### Exercise input
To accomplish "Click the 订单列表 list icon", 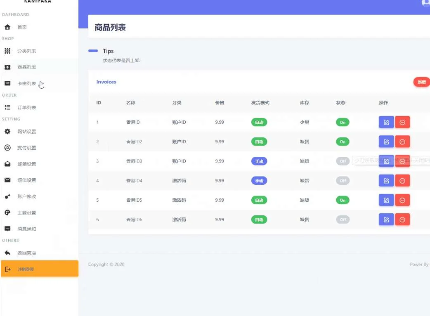I will coord(7,108).
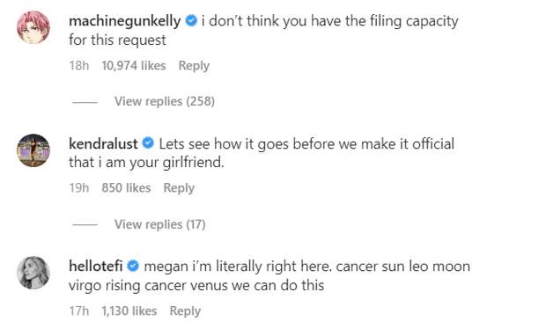Viewport: 546px width, 336px height.
Task: Open machinegunkelly's profile picture
Action: [x=33, y=27]
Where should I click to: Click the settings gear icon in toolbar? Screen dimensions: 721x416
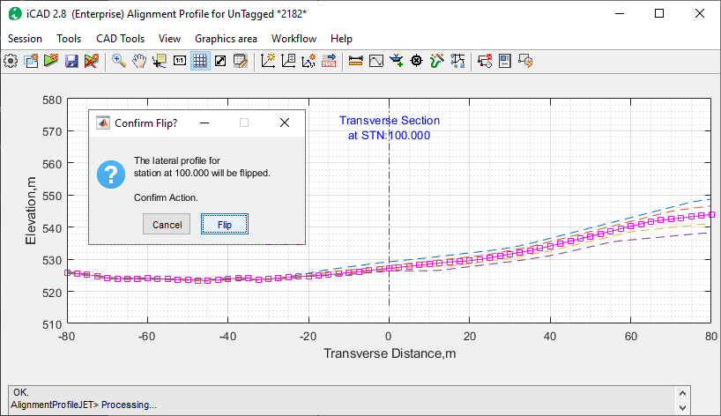tap(11, 61)
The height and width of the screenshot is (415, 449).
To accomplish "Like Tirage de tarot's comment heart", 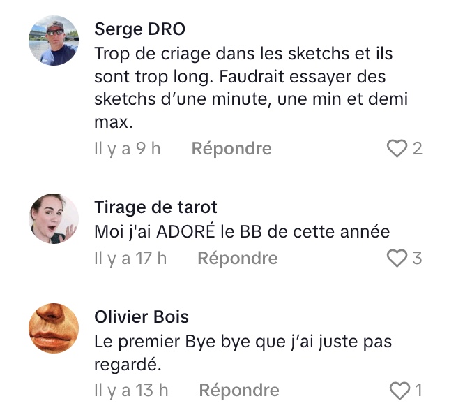I will 397,258.
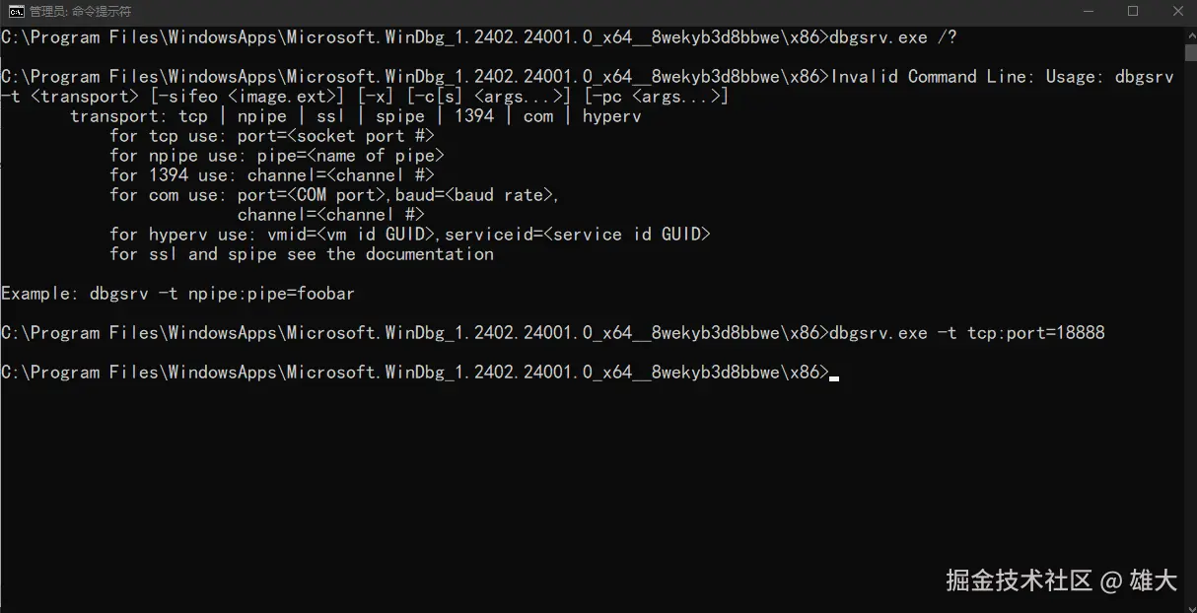The height and width of the screenshot is (613, 1197).
Task: Click the scrollbar up arrow
Action: point(1190,34)
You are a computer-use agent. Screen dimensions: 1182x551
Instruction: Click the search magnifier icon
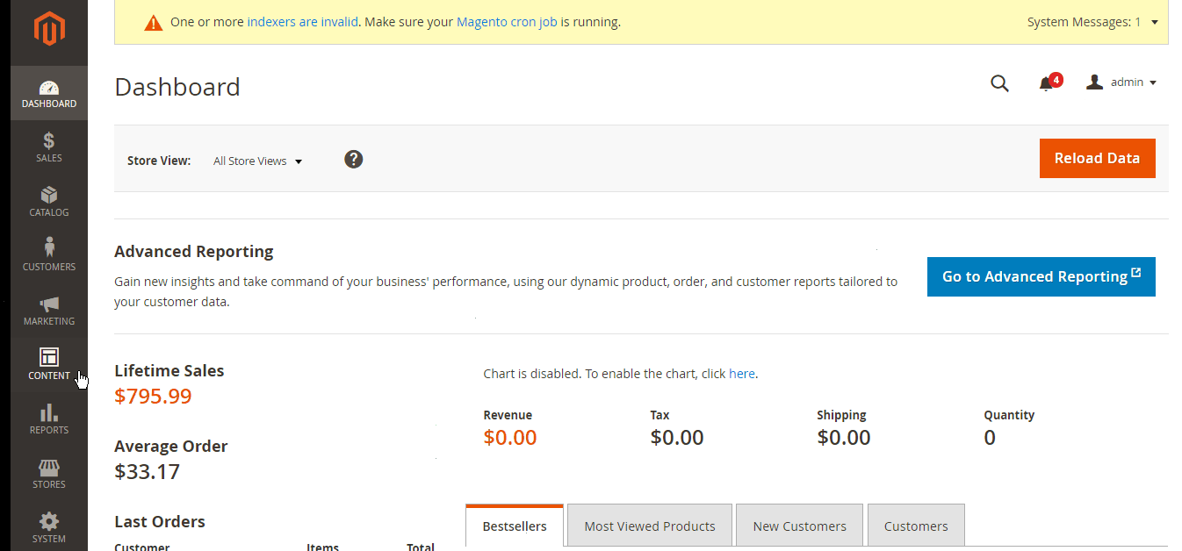point(999,83)

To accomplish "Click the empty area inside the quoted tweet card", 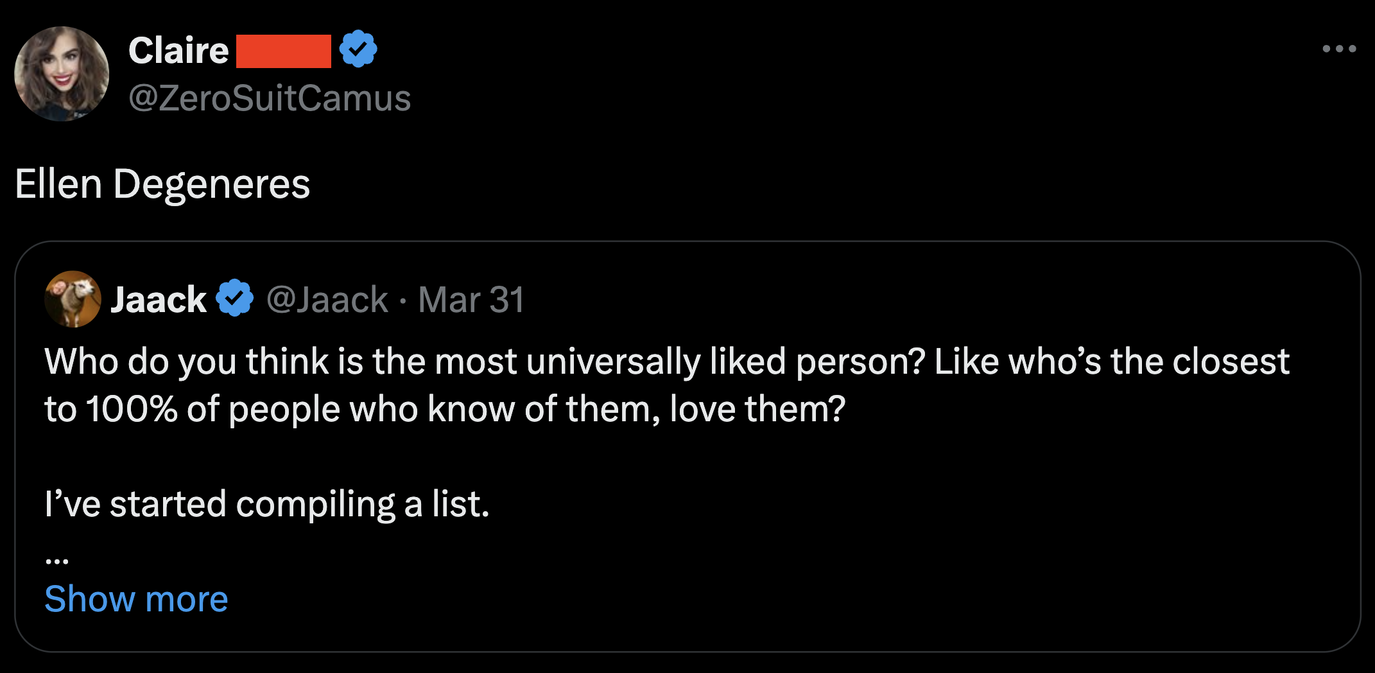I will click(x=899, y=546).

### Written instruction
How many lines in the rows above contain the string "dimensions", with case counting? Reply with the number alone.

### Result below
2